### Stored items from a collection
■ ■ ■ ■ ■ ■ ■

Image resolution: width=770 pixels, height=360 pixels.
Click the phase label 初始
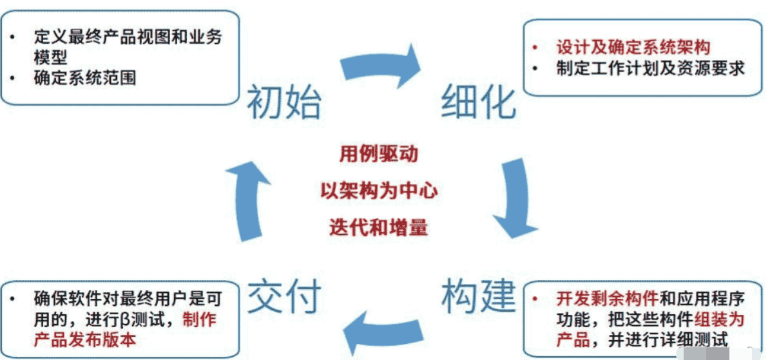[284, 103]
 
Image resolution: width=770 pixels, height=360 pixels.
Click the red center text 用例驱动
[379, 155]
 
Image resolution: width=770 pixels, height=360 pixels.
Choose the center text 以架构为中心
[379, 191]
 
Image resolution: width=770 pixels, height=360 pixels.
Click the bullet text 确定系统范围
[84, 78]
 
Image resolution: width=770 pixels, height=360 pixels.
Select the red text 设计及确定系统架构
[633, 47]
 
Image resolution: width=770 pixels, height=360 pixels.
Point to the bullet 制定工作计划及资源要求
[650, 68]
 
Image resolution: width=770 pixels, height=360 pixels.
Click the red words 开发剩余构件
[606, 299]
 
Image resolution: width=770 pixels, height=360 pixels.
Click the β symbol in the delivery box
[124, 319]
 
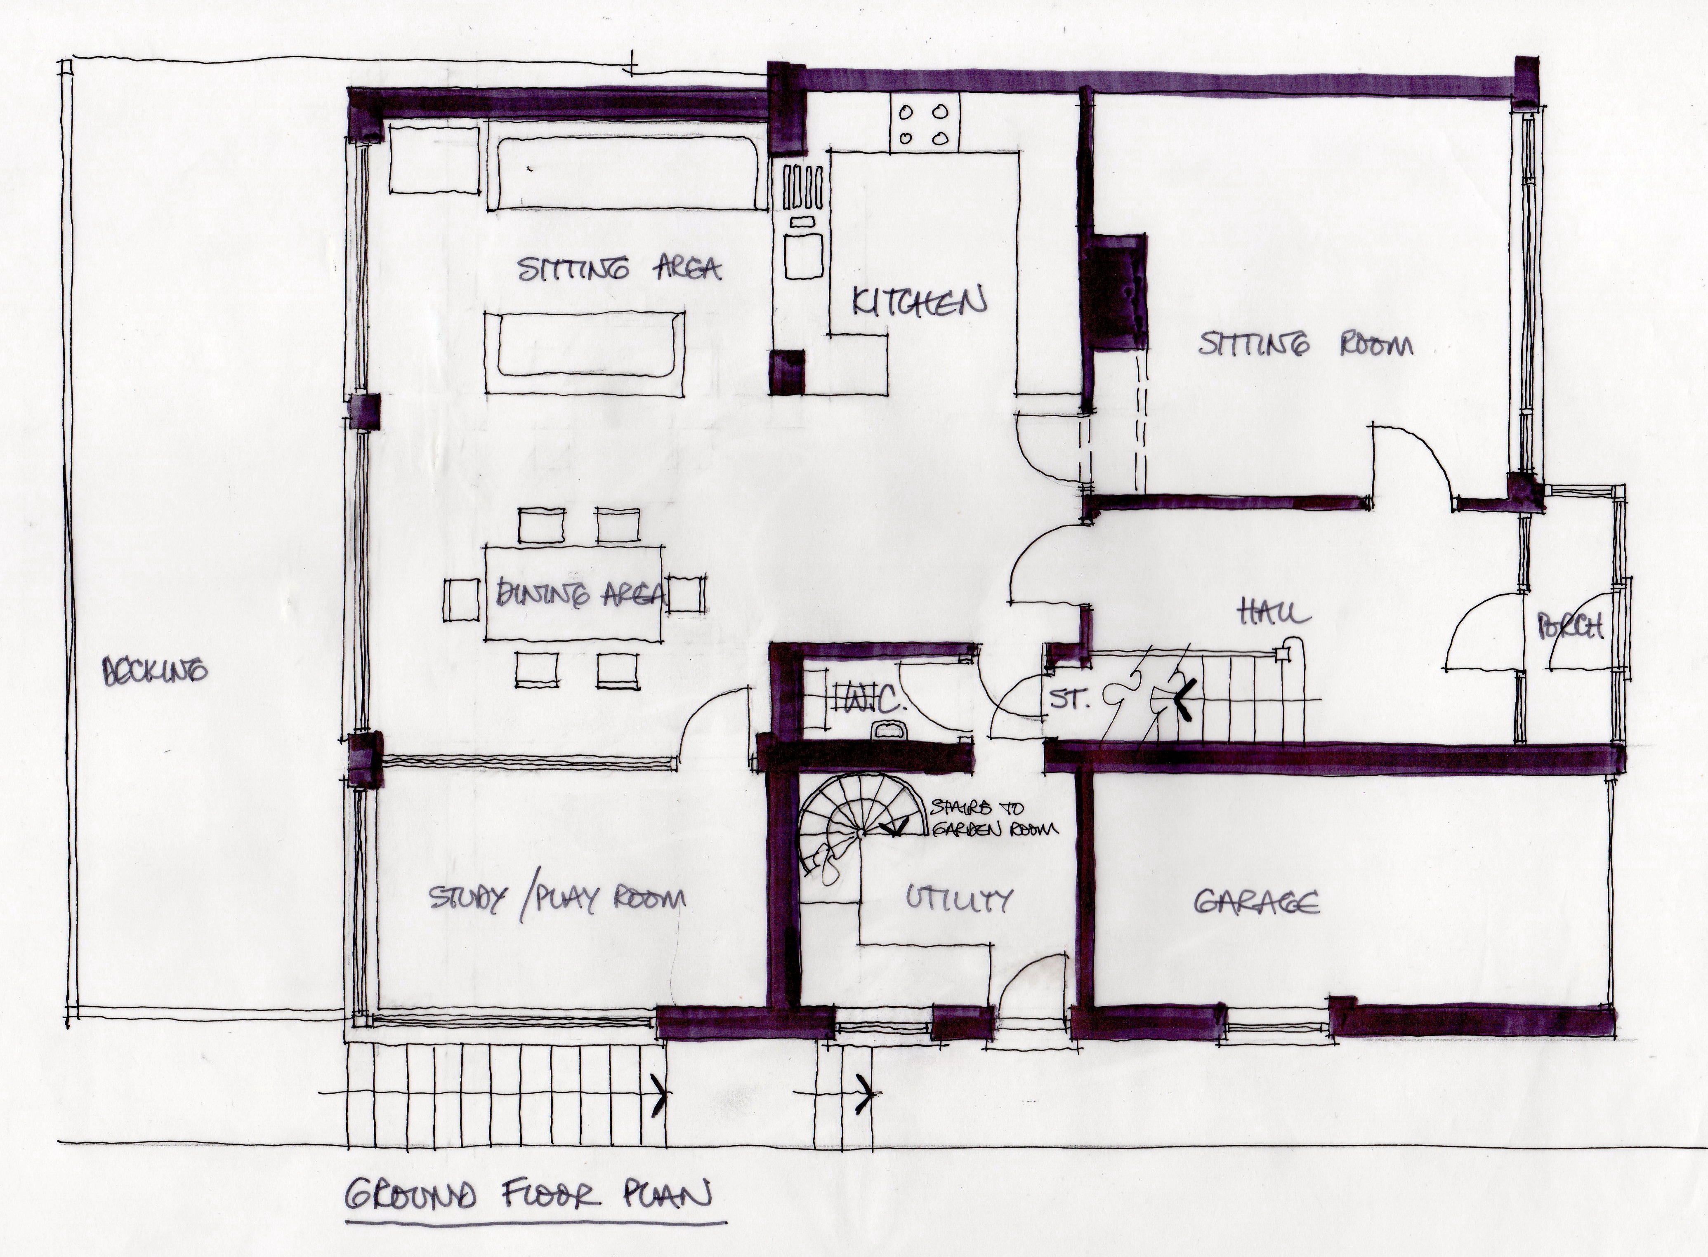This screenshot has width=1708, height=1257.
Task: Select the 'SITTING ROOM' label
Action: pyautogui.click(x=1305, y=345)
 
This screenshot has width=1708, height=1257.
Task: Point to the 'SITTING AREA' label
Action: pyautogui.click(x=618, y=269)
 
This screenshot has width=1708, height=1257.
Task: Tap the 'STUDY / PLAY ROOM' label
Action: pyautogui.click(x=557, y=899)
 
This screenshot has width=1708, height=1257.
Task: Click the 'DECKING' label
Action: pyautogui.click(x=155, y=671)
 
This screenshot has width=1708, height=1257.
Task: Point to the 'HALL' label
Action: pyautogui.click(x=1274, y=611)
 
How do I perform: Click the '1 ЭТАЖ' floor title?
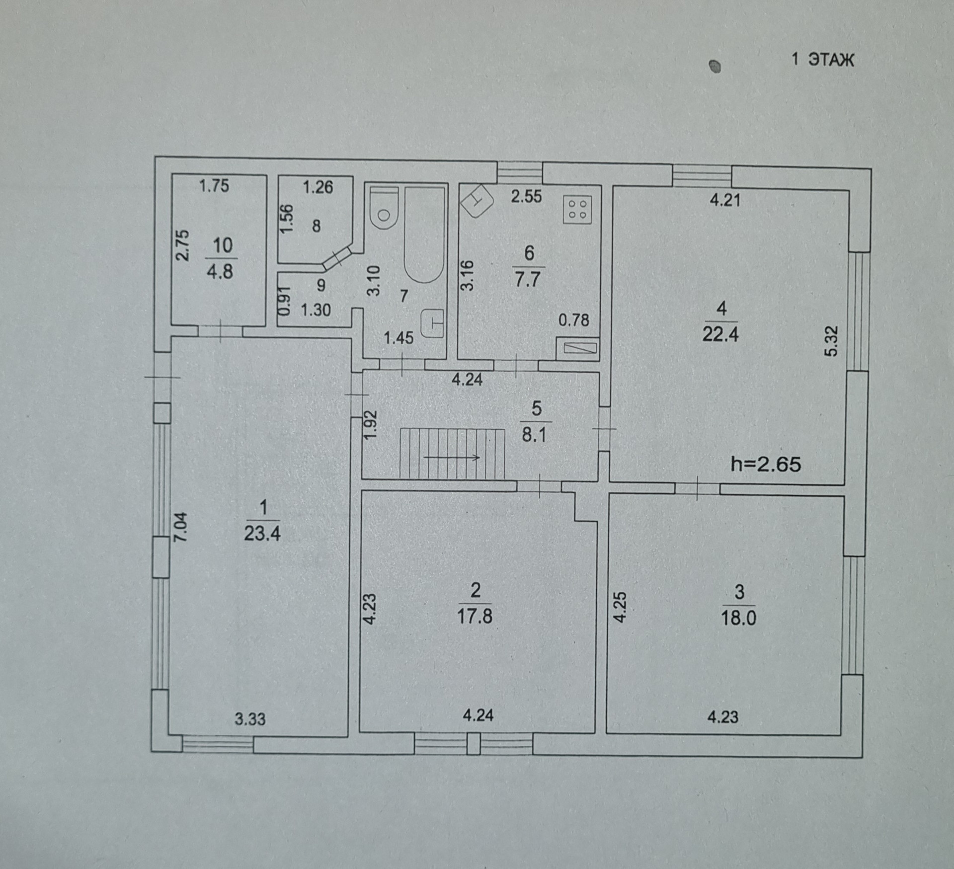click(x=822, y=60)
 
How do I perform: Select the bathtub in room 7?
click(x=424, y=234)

■ ■ ■ ■ ■ ■ ■

### Task prompt
Count the lines above that contain the word "center" and reply with the number alone.

### Result of the task
2